Hard problem but, if we come back to the question from Anne that
started this thread, I don't think there is any good basis to
argue that the IDNA2003 approach is fundamentally better.  It is
just the approach that we took first, before we understood the
problems with it.

> Eszett is less clear, because using eszett or ss influences
> the pronunciation (at least in Germany, in Switzerland that
> can be different).  I imagine it's rather worse if you're
> Turkish and prefer different i's.  For German, nobody is ever
> going to expect fuß and to go different
> place.

I suspect that there are other possible examples that don't have
that property.  But that is something on which Marcos should
comment.  Clearly it is within the power of the registry to
arrange for "same place" if that is what they want to do.  And,
if they do that for all such names, this whole discussion is
moot in practice.   

> For words that happen to be similar, there's no expectation
> that a DNS name is available.  AAA Plumbing and all the other
> AAA whatever's out there aren't going to be surprised that
> is already taken.

Surprised?  Probably not.  Willing to fight over who is the
"real" AAA?  Yes, and we have seen that sort of thing repeatedly.
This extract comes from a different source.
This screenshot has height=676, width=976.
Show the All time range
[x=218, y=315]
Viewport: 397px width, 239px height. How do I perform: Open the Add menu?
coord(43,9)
>  So why's German more special that
> Turkish or English?

Because "ß" is really a different letter than the "ss"
sequence.  And dotless i is really a different letter than the
dotted one, just as "o" and "0" or "l" and "1" are.  If a
registry decides that the potential for spoofing and other
problems outweighs the advantages of keeping them separate and
potentially allocating them separately and either delegates them
to the same entity or blocks one string from each pair, I think
that is great.  If they make some other decision, that is great
too.  Where I have a problem is when a browser (or other lookup
application) makes that decision, essentially blocking one of
the strings, and makes it on behalf of the user without any
consideration of local issues or conventions.  

I might even suggest that, because "O" and "0" and "l" and "1"
are more confusable (and hence spoofing-prone) than "ß" and
"ss", if you were being logically consistent, you would map all
domain labels containing zeros into ones containing "o"s and
ones containing "1" into ones containing "l".  That would
completely prevent the "MICR0S0FT" spoof and a lot of others at
the price of making a lot of legitimate labels invalid or
inaccessible -- just like the "ß" case.  And, like "ß",
treating 0 or 1 as display issues would not only not help very
much, it would astonish users of European digits.